Cranky Beautiful Faith
Fr. Tony’s Midweek Message
October 7, 2015

I am writing this from Denver, where I am attending the annual conference of the North American Province of the Society of Catholic Priests.  The conference keynote speaker will be The Rev. Nadia Bolz-Weber, a much tattooed and notoriously foul-mouthed ELCA emergent church pastor and founder of Denver’s House for All Sinners and Saints.  She has a knack for pithy, memorable ways of expressing deep truth. Her new book,  Accidental Saints: Finding God in all the Wrong People came out a month ago. Here are a few quotes from her first book, Pastrix: The Cranky, Beautiful Faith of a Sinner and Saint (2013) that I found particularly juicy:

 “God’s grace is not defined as God being forgiving to us even though we sin. Grace is when God is a source of wholeness, which makes up for my failings.” (p. 49)

 “There’s a popular misconception that religion, Christianity specifically, is about knowing the difference between good and evil so that we can choose the good. But being good has never set me free the way truth has… [Jesus] instead of contrasting good and evil… contrasted truth and evil.” (p. 72)

“There is simply no knowable answer to the question of why there is suffering. But there is meaning. And for me that meaning ended up being related to Jesus — Emmanuel — which means, “God with us.” We want to go to God for answers, but sometimes what we get is God’s presence.” (p. 86)
 “I think loving our enemies might be too central to the Gospel — to close to the heart of Jesus — for it to wait until we mean it.” (p. 115)

“Somewhere along the way I was taught that evil is fought through justice and might. … [but] retaliation or holding on to anger about the harm done to me doesn’t actually combat evil. Maybe it feeds it.” (p. 149)

“Repentance in Greek means something much closer to ‘thinking differently afterward’ than it does ‘changing your cheating ways. … Repentance, ‘thinking differently afterward,’ is what happens to me when the truth of who I am and the truth of who God is scatter the darkness of competing ideas. And these truths don’t ever feel like they come from inside me.” (pp. 192-193)
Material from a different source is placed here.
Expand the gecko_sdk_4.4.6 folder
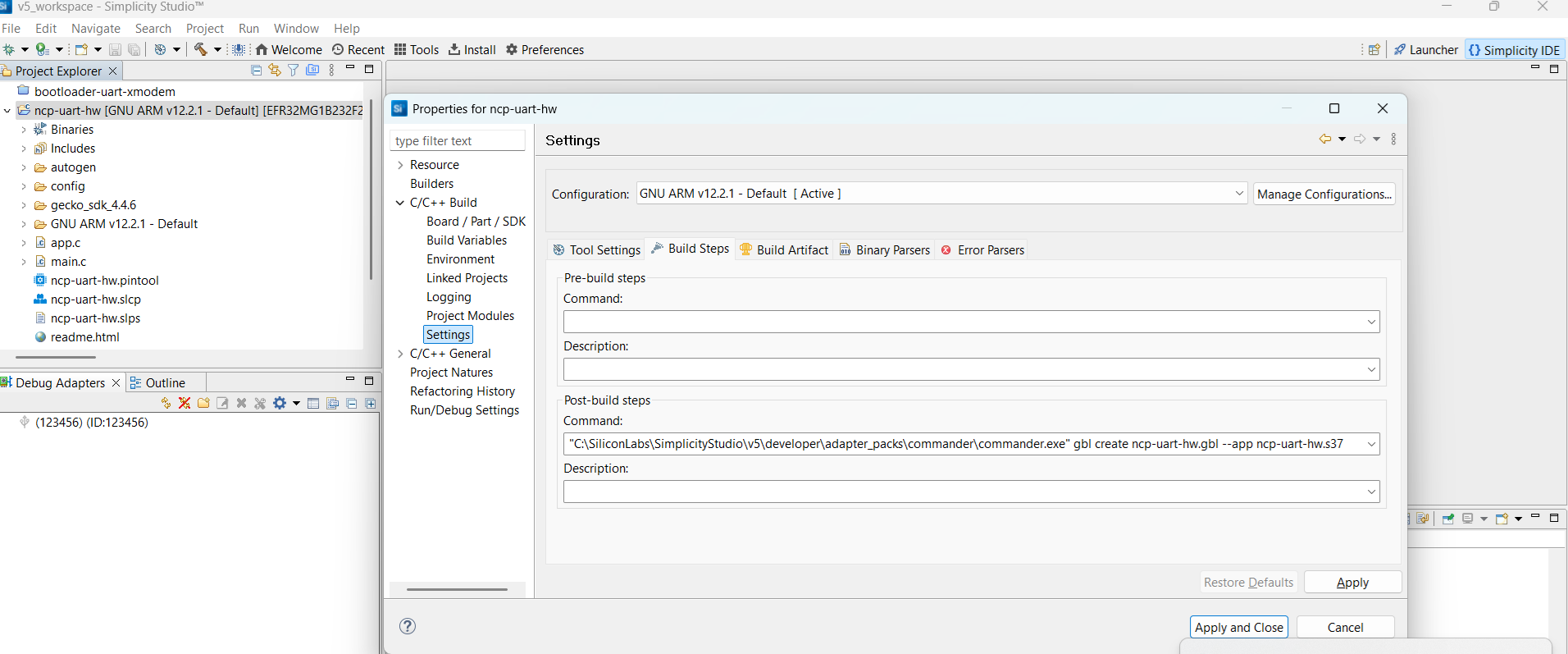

“The greatest spiritual practice is just showing up. And Mary Magdalene is the patron saint of just showing up. Showing up, to me, means being present to what is real, what is actually happening… And it was her, a deeply faithful and deeply flawed woman, whom Jesus chose to be the first witness of his resurrection and to whom he commanded to go and tell everyone else about it.” (pp. 197-198)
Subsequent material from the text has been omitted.